By Lawrence Robert, CBCP, CBRP.
Service levels and recovery times: what’s the difference? This has come up in various discussions as the profession of business continuity understands the boundaries we face in the world of ‘production’ vs. ‘recovery’.
Although we engage ourselves in all aspects of a business model, we do need guidelines to help us become more focused and proficient. When do we let the established production procedures dictate problem resolution and when does it become a business continuity issue?
There is an expected service level that the business relies on to assess the 'up time' required for specific business functions. For new business processes, this is determined early on in the business process development stages. The ‘service delivery area’ has this responsibility. The service delivery area may be an internal organization or an outsourced model. On a yearly basis or when contracts are being established or renegotiated, the service levels are determined for various purposes, such as metrics, billing, etc. Application 'up time' is based on normal production processing throughout the day/week/month and is gauged a success or failure by the percentages that are agreed upon. These are normal production expectations of service delivery.
During times when there are disruptions in the service AND the expected service levels are in jeopardy, another measurement takes over: recovery times. Because of the understanding in the industry that recovery infrastructure upkeep and maintenance is costly, we as practitioners in the business continuity profession should always look for ways to maintain a low cost with the maximum benefit towards the recovery solution.
When do business continuity processes get introduced into a production problem? I use a ‘sliding scale’ method. Just as each business process is different, so are the metrics that are applied to the sliding scale. As production problems continue to impact a business unit, the recovery ratings are investigated early in the problem. Some of the early questions are:
- What is the business unit?
- What are the recovery ratings associated with all the processes in that business unit?
If there are 0-4 hour recovery times in the processes, then business continuity should be ‘laying the ground work’ at least one to two hours prior to the maximum recovery time of four hours is allowed. Not that we engage, but rather we start lining up the varying solutions that may be needed and validate their readiness to initiate. We should also take this opportunity to remind the business users of what is in their plans that can be used prior to the problem escalating. The disclaimer here is that the ‘sliding scale’ can be very different depending on the business they support.

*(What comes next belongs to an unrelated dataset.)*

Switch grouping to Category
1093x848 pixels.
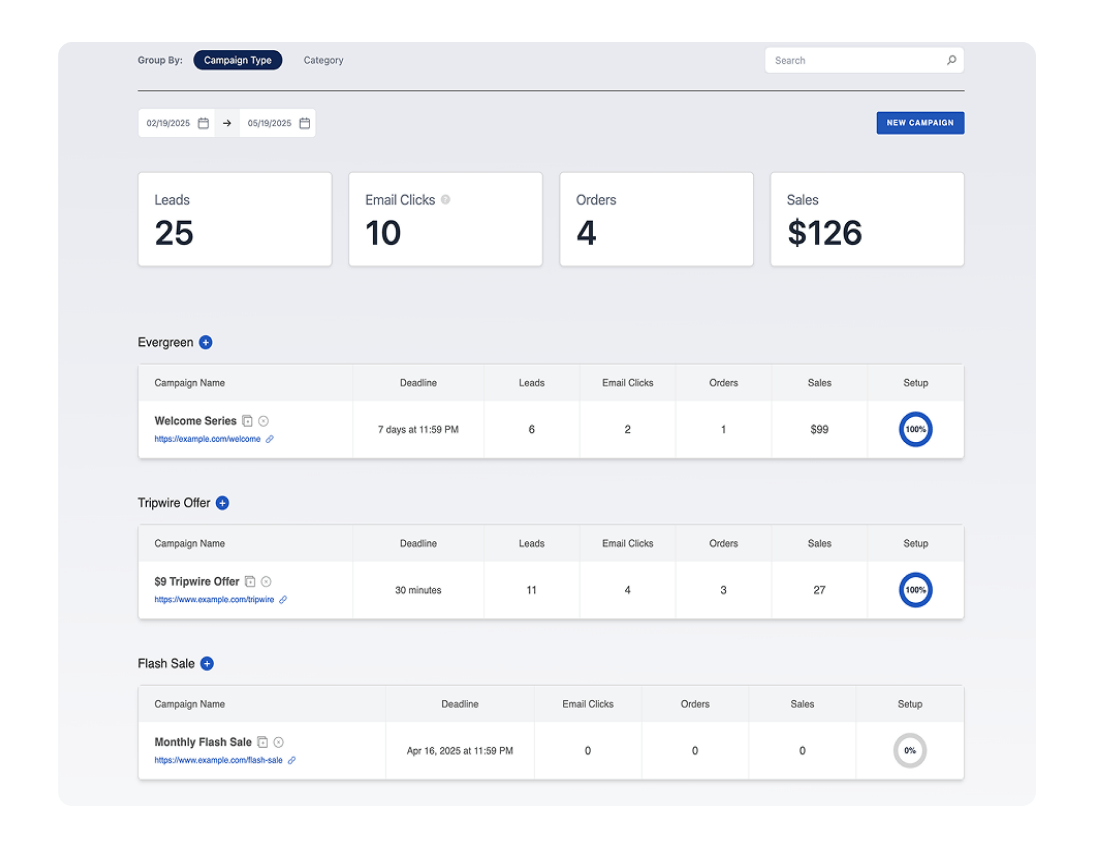[x=323, y=60]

Once a business unit’s recovery times have been established, there is also complexity within the business as it relates to triage of their individual processes. An example being, the functions associated with a typical help desk/call center have varying process levels of recovery. Obviously, the answering of calls is very critical. The documenting of those calls is also important but not as much as receiving the calls themselves. To have a tested work-around is key in that the focus during an actual event would be on the calls not so much as the documenting of the calls because there may be a workable solution in place, or a manual process. It’s about triage in an area that is predominately a critical business line but not all functions are critical to that business.
So, service levels vs. recovery times are different.

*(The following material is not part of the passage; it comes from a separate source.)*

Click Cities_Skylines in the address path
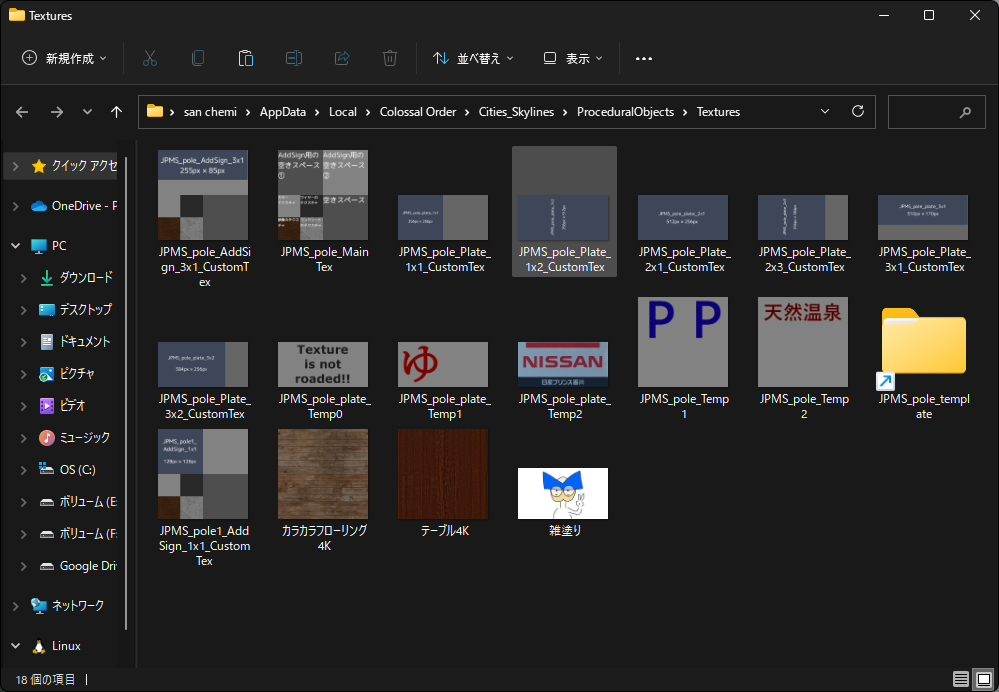This screenshot has height=692, width=999. [x=516, y=112]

The help desk/call center functions have varying levels of service as being provided by the service provider; this is service levels regulated by available up-time. Recovery times are closely analyzed during a time of disruption to the service levels that spans outside the recovery time objectives timeframe. Those recovery times should fluctuate based on alternate (less expensive) solutions being available such as 'work from home', manual processes, workload shift, etc.
Business continuity is not something that should be ‘declared’ or ‘stated for the record’ during a crisis, but more of a gradual inclusion of work around, manual processes, and work load shifts that in some cases are so subtle that it may not even seem like business continuity plans are being implemented.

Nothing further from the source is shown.